Saved data entries:
☆ ☆ ☆
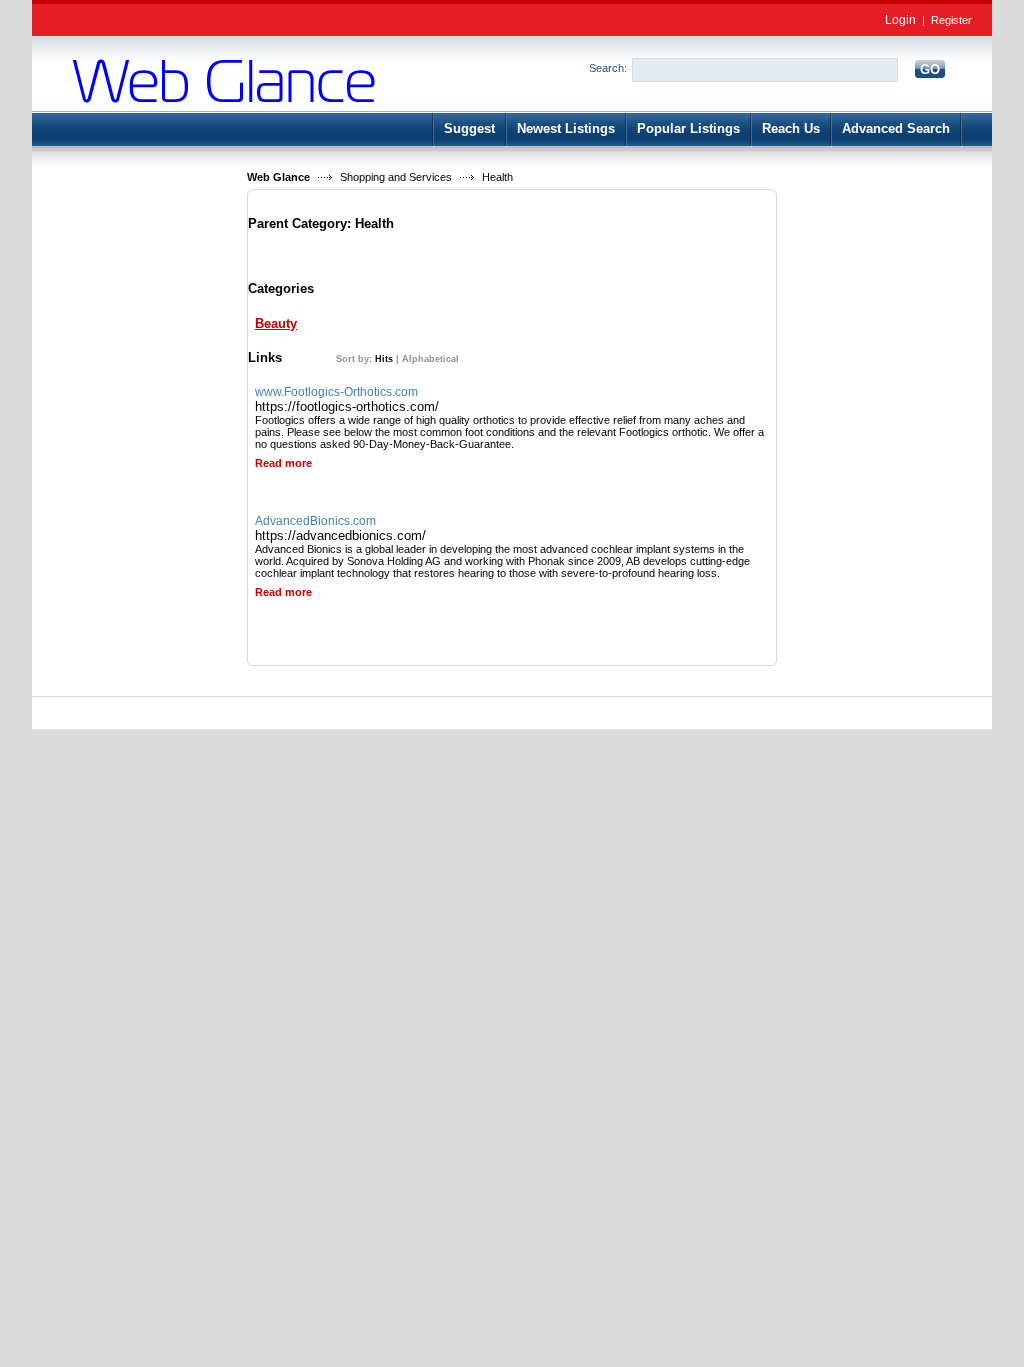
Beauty (276, 323)
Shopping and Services (396, 177)
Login (900, 20)
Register (951, 20)
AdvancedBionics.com (315, 521)
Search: (608, 68)
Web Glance (278, 177)
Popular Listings (688, 128)
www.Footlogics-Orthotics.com (336, 392)
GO (930, 69)
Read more (283, 463)
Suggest (469, 128)
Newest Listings (566, 128)
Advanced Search (896, 128)
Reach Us (791, 128)
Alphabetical (430, 359)
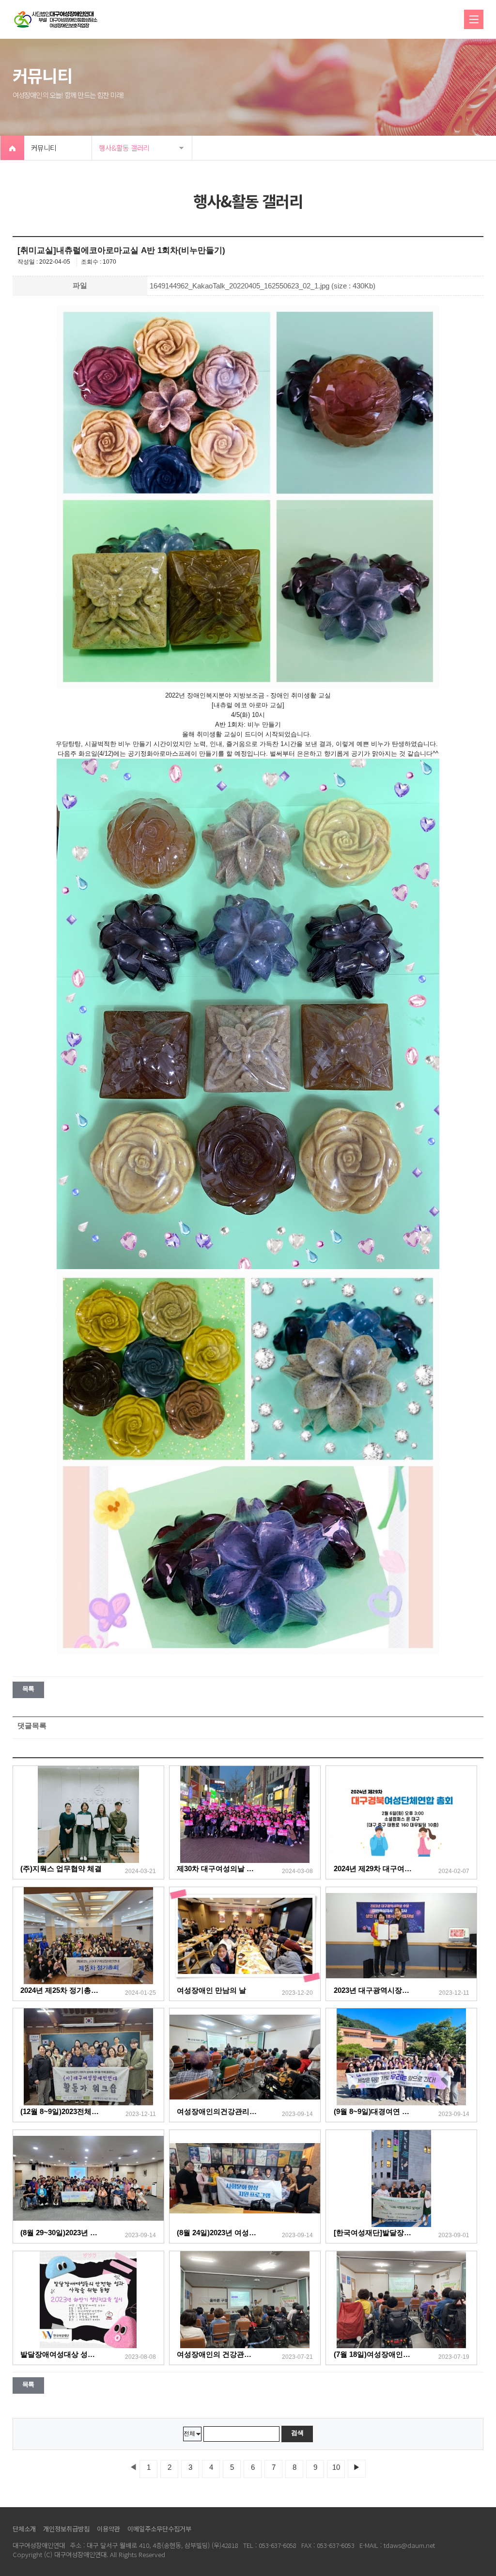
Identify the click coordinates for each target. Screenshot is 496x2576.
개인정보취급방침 (66, 2528)
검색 (297, 2432)
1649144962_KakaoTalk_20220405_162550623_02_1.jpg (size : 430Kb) (262, 286)
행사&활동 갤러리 (124, 148)
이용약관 (108, 2528)
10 (336, 2467)
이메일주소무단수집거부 (159, 2528)
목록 (28, 1688)
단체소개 (24, 2528)
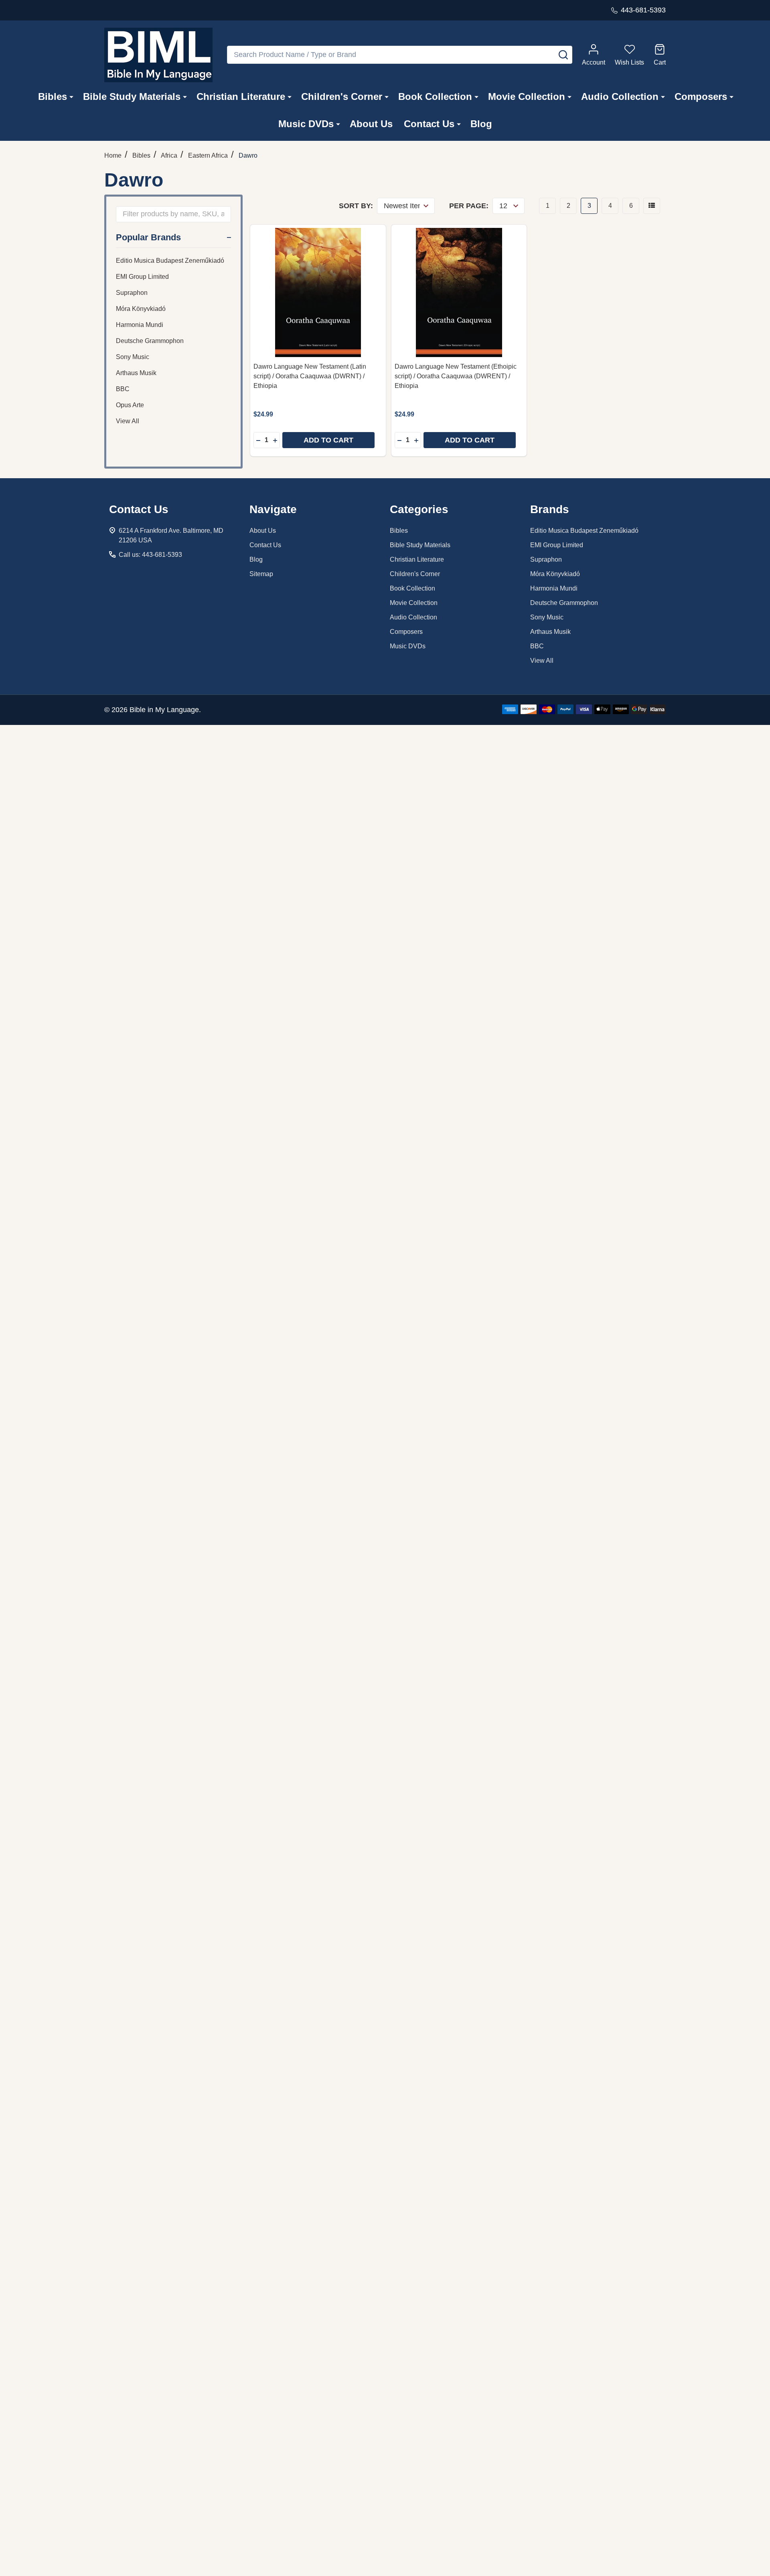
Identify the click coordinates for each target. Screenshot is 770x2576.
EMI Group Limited (142, 276)
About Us (371, 123)
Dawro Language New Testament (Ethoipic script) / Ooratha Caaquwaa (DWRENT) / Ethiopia (456, 376)
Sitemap (261, 573)
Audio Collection (620, 96)
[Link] (158, 55)
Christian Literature (241, 96)
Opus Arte (130, 405)
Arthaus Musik (136, 372)
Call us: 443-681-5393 (150, 554)
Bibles (52, 96)
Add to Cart (328, 440)
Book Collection (435, 96)
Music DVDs (306, 123)
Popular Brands (148, 237)
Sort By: (356, 206)
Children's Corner (341, 96)
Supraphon (132, 292)
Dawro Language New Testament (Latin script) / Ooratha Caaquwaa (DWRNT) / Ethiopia (309, 376)
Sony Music (132, 356)
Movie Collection (526, 96)
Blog (481, 123)
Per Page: (468, 206)
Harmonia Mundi (139, 324)
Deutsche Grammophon (150, 340)
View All (127, 421)
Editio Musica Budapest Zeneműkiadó (170, 260)
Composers (701, 96)
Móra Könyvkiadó (141, 308)
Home (113, 155)
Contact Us (429, 123)
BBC (123, 389)
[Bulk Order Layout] (651, 206)
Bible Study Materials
☆ ☆ ☆
### [GOAL OF THE EXERCISE]
Pick out the lines above that hold the string "Collection" and show them.

### [REPLY TO THE EXERCISE]
Audio Collection (620, 96)
Book Collection (435, 96)
Movie Collection (526, 96)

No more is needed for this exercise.